We also oppose the idea that a divisive national plebiscite should be held on immigration into Australia as has been suggested by One Nation and Senator Frazer Anning.
However we do not support a “Big Australia” of 36 million people or more by 2050 as has been advocated for by the big end of town and would like to see a slowing of Australia’s population growth by setting skilled migration targets to around where they were under the Hawke and Keating governments to reduce pressure on housing and infrastructure.
They want to keep family reunion migration and increase our humanitarian intake (and indeed, do more to fund the UN’s refugee system), and they are worried about the exploitation of migrant workers on temporary work visas, but they are really stuck on the idea that there are just too many people in Australia and that this is making everything unaffordable, and this is bad for migrants, too, you know!
Without a change in the rate of Australia’s population growth we will need to build the equivalent of a city the size of Canberra, and all the associated infrastructure to support it, every year just to keep up with demand for housing.

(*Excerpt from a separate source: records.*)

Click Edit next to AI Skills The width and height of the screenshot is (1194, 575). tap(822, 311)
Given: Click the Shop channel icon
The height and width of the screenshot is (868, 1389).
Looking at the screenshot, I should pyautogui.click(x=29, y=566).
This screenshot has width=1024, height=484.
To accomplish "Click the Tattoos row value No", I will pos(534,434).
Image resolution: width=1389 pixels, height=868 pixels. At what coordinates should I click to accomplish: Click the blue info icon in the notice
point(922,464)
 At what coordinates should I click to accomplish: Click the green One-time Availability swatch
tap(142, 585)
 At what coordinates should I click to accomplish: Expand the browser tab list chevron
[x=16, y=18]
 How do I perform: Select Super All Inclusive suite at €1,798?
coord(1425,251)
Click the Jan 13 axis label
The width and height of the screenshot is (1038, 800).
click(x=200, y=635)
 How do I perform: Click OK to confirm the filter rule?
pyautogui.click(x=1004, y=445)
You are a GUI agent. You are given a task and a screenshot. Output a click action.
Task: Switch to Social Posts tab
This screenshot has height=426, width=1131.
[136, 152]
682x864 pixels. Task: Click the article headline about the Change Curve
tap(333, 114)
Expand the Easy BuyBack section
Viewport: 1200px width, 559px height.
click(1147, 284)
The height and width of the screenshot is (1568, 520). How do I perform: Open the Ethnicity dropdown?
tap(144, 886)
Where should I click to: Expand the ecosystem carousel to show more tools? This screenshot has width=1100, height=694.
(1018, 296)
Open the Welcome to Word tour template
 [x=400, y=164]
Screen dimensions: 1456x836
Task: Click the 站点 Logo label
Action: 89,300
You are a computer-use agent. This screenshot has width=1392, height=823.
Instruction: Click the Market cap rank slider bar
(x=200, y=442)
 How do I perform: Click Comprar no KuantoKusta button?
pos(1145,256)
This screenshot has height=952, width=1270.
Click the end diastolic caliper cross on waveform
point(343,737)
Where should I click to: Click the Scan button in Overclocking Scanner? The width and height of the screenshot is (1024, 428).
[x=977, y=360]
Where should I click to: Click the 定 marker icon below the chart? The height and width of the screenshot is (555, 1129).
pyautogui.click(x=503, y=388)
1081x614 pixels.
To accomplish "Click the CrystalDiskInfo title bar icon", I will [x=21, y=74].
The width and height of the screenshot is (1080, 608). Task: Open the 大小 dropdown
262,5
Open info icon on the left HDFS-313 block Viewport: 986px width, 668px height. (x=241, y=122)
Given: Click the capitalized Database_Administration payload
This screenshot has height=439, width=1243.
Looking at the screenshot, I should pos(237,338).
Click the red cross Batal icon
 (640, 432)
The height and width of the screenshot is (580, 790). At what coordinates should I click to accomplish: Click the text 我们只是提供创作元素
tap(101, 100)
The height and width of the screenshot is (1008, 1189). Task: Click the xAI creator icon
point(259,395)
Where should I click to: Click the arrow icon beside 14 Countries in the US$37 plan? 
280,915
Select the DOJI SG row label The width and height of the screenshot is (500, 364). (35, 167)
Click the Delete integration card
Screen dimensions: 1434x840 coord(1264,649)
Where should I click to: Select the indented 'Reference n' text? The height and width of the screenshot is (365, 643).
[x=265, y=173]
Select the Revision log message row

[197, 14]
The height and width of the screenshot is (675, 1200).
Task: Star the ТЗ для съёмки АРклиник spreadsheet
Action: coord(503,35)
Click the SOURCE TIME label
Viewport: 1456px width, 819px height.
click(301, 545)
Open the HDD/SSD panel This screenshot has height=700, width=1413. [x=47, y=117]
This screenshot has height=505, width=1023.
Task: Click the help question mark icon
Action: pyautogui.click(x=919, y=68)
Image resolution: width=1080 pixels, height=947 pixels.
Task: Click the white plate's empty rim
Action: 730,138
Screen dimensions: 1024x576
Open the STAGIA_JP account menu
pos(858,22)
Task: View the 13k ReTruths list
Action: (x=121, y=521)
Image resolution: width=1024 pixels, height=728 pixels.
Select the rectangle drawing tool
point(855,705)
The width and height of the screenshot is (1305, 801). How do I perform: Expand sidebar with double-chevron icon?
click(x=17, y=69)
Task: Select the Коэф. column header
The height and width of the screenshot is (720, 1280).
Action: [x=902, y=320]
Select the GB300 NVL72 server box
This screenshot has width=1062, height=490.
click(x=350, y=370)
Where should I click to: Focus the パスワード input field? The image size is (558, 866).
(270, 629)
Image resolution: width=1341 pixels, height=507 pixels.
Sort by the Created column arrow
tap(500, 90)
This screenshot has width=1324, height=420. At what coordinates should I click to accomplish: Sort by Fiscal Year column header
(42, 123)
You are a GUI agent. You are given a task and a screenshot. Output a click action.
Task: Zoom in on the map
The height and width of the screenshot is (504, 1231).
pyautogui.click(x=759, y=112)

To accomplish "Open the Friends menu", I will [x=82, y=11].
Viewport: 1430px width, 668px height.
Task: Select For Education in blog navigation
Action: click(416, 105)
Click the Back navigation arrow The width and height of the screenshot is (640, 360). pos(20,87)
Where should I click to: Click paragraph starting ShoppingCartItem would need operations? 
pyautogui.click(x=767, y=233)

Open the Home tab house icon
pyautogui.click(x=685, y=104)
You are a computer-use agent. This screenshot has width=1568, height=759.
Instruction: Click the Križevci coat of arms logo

OK, this bit sounds like hyperbole to me, and I’d like to see their numbers.
Oh my, and they have a section called ‘What if everything goes wrong?’, which is basically ‘What do we do if the housing bubble collapses?’. To which the answer is apparently ‘a limited program of quantitative easing similar to what has been suggested by former NSW Treasury secretary Percy Allan‘. I followed that link and it took me to a paywall, but the article title says ‘Halve immigration and print money’, and readers, I am *concerned*. I am no economist, but I am almost positive that printing money never worked out well for anyone, and the halving of immigration is making me eye the AHP suspiciously again.
On the upside, they don’t believe in bailing out the banks. I think that’s an up-side. I’m no longer sure. I mean, there ought to be consequences when the banks behave irresponsibly. But having everyone who banks with one of the Big Five lose all their money doesn’t sound like a good idea, either, and isn’t that what would happen at that point? (Again, so very much not an economist here.).
Overall… this party has some very good ideas, and are drawing attention to a really important issue. But their contingency plans are alarming, to say the least, and I think they need to figure out what they actually think about immigration.
Look, I haven’t even reviewed any other parties yet, and already I know that there are going to be *so many* parties competing for the bottom of my ballot. The AHP is definitely not one of them. But it’s not going to be at the top, either. Expect to find it somewhere in the upper third, or upper quarter, depending on who else is lurking on my ballot paper.
Eurovision Theme Song as determined by me, very objectively
Hmm. The AHP really deserve a song with ‘House’ or ‘Home’ in the title, don’t you think? I was going to give them the happy, hippy ‘Coming Home‘ by Sjonni’s Friends (Iceland, 2011), but after reading their thoughts on dealing with a bursting housing bubble, I’m seriously tempted to give them ‘House on Fire‘, which was a finalist in Germany but didn’t get to Eurovision. So that’s probably not in the rules.
But let’s face it. I’m probably going to have my Election / Eurovision playlist on in the background while I’m watching the commentary on election night, whenever that happens, so perhaps I should try to pick some songs I actually like? And I do actually quite like this mob, even if I have some reservations about their clarity of thought and problem-solving strategies. So I think I’ll give them Malta’s 2014 contender, ‘Coming Home’, which is folky and harmonious and sung by hipsters. Sounds about right.